A “pandemic” sounds dangerous and it can be, though the formal declaration by the World Health Organization refers to a disease’s reach, not its lethality.

A pandemic is an epidemic that effects many people over a wide swath of the planet. The WHO declares a pandemic when an infectious disease impacts two or more of the organization’s international regions.

The current H1N1 virus eventually could kill many people, or relatively few -- a point that many news organizations (even those I’m gigging) got to, if you stuck with their coverage long enough.

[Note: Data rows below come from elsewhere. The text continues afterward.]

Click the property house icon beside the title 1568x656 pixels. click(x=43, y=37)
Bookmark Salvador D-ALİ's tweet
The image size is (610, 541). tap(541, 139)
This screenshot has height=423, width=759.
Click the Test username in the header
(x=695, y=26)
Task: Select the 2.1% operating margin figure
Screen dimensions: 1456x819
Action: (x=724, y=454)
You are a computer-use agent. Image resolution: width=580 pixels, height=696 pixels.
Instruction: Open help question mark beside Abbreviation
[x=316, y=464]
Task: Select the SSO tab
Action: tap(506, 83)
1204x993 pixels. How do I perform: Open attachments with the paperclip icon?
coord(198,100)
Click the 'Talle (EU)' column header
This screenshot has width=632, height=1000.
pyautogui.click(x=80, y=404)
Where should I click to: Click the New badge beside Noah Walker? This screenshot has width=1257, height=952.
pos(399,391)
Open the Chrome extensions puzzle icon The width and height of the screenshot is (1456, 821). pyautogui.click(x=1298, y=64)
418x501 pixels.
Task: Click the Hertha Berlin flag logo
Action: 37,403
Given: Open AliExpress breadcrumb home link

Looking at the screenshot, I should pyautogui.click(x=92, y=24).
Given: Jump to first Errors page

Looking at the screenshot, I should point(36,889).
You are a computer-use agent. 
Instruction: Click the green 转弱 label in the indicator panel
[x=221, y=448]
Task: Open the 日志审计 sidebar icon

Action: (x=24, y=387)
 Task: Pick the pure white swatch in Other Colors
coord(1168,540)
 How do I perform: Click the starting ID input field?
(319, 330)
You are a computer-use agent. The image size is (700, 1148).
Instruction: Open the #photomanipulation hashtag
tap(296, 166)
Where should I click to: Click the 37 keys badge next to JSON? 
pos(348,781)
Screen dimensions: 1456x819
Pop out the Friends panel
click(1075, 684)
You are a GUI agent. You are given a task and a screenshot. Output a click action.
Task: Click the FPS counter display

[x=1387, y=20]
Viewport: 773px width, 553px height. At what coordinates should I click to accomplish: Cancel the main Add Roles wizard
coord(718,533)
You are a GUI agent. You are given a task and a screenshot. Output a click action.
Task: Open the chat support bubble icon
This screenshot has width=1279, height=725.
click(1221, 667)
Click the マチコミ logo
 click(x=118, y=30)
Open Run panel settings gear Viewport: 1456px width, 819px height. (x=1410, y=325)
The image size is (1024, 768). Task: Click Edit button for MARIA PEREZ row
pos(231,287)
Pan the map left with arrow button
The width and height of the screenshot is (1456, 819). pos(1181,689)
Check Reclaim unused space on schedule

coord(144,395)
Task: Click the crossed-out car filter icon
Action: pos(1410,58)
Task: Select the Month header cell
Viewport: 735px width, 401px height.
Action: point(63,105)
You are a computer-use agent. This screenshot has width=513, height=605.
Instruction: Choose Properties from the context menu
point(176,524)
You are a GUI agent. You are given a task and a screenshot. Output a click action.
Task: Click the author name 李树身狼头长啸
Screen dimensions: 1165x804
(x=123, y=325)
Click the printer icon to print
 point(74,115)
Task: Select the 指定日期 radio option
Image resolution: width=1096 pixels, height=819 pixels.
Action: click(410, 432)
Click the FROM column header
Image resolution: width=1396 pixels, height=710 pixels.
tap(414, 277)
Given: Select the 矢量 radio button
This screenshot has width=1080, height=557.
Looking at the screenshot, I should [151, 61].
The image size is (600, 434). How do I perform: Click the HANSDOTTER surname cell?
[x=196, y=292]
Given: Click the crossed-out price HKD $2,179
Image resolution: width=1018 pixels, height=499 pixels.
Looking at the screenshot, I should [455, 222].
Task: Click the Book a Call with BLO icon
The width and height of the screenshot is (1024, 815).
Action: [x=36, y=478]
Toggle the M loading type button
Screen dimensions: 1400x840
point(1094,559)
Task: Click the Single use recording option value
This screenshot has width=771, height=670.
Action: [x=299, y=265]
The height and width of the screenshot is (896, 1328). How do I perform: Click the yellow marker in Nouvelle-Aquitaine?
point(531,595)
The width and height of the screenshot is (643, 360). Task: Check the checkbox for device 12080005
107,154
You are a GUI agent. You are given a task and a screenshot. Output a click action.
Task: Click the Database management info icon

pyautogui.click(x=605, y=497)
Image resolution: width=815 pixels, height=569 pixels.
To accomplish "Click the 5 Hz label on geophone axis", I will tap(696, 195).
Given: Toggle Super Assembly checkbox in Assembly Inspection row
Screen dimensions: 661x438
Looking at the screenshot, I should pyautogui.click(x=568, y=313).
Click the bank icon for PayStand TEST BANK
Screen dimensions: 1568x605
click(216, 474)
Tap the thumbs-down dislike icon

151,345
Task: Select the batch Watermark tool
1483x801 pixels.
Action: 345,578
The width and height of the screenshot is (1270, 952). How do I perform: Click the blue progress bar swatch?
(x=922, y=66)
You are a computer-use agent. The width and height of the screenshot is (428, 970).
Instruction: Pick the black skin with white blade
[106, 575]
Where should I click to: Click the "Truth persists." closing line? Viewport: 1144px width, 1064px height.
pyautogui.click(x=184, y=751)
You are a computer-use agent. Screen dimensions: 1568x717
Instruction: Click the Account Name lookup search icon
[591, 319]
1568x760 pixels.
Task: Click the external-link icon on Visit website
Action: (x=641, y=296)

Dr. William Shaffner of Vanderbilt University Medical Center brought some proportionality to Fox News, for example, by reminding viewers that seasonal influenza kills an average of 36,000 Americans a year, many more than the current swine flu has killed worldwide.

The Los Angeles Times reported on the front page Thursday about an emerging consensus that the current flu hybrid “isn’t shaping up to be as fatal as the strains that caused some previous pandemics.”

Like other news outlets, The Times cautioned that a second wave of the disease in the fall might, or might not, prove more deadly.

Dr. Robert Kim-Farley, a medical epidemiologist with the UCLA School of Public Health, told me that experts need to know much more to make better judgments about how lethal this flu will be.

“In public health . . . everyone is trying to have a posture of humility about this,” he said. “This is a virus we haven’t seen before. It appears to be relatively mild in the U.S. at this time. But because we have not seen it before, we don’t really know what will happen.

“We have to have modesty in making predictions,” Kim-Farley concluded. “We prepare for the worst and hope for the best.”

So I’m coming out from under the desk for now. But, just to be safe, I’m keeping the TV off.